Les dirigeants d’une soixantaine de pays, d’Angela Merkel à David Cameron en passant par Benyamin Nétanyahou, Mahmoud Abbas ou le roi de Jordanie, ont participé à cette marche républicaine, qui a réuni aussi la quasi-totalité des responsables politiques français.

 

Le ministre des Affaires étrangères marocain, Salaheddine Mezouar, n’a finalement pas pris part à la marche «en raison de la présence de caricatures blasphématoires» du prophète dans le défilé, selon un communiqué officiel diffusé par l’ambassade marocaine.

 

On n’avait jamais vu une telle marée humaine avec une mobilisation aussi massive de chefs d’États et de gouvernements. « L’attaque de septembre 2001 était une agression de l’extérieur, vécue comme telle. Là c’est de l’intérieur que ça vient », observe le maire de la ville du Havre, Edouard Philippe. À ses côtés dans le cortège, Bruno Le Maire confirme : « Aujourd’hui, les Français disent  que ça ne peut pas continuer. Ce sont nos enfants qui ont tué, le produit de notre société. »  Bouleversé, le maire d’Orléans, Serge Grouard voit se déployer «quelque chose de très fort et de très profond.
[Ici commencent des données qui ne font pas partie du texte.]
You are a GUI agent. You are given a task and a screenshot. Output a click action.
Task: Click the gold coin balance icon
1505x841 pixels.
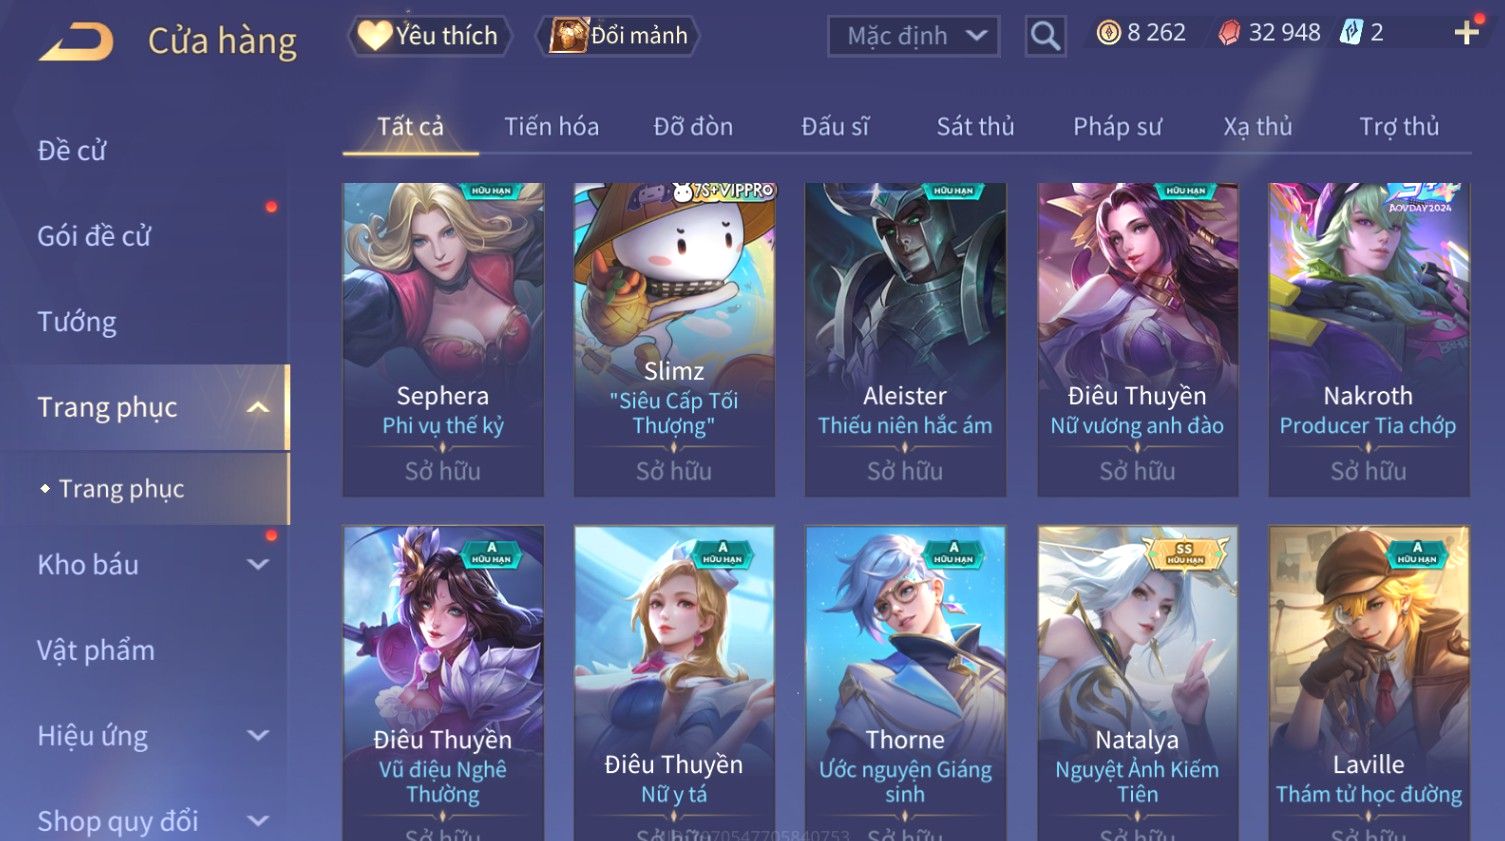pyautogui.click(x=1108, y=33)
C’est la France qui est là. On avait besoin de ça depuis longtemps. Dommage qu’il ait fallu tous ces morts ».

 

Le secrétaire national de la section française de l’AIDLR (Association internationale pour la défense de la liberté religieuse) était présent pour marquer sa solidarité avec les victimes et la famille de cette tragédie mais aussi pour affirmer son attachement à la liberté d'expression. Cette ONG est attachée aux droits de l'homme et aux valeurs fondamentales de la liberté de conscience, de pensée et de religion.

 

La plupart des responsables religieux et des croyants musulmans en France ont condamné les agissements de ceux qui d’un côté se sont pris à Charlie Hebdo et de l’autre au Judaïsme dans l’hyper marché casher à la porte de Vincennes, la veille du Sabbat.

 

Pour le secrétaire national de l’AIDLR « Il est inadmissible que l’antisémitisme existe en France et qu’au nom de Dieu, on arrive à tuer pour tenter d’étouffer la liberté de pensée, de conscience et de religion. Nous avons vu aujourd’hui par cette marche républicaine, le sursaut national des citoyens. Un manifestant juif avait cette pancarte autour du cou : « Je suis juif et j’aime les musulmans ». Il était accompagné d’un musulman arabe qui avait lui aussi une pancarte affirmant : Je suis musulman et j’aime les juifs ».

 

Les croyants se doivent aussi de participer à lutter contre le racisme et l’antisémitisme. Les lieux de culte ne sont pas seulement des lieux de prière mais aussi des espaces où l’on a le devoir d’éduquer les croyants sur la véritable nature d’un Dieu aimant l’humanité.

 

Comme l'affirme Guy Gilbert : « Dans toutes les religions il y a des croyants et des extrémistes, la différence c’est que les extrémistes mettent dieu à leur service, alors que les croyants se mettent au service de Dieu ».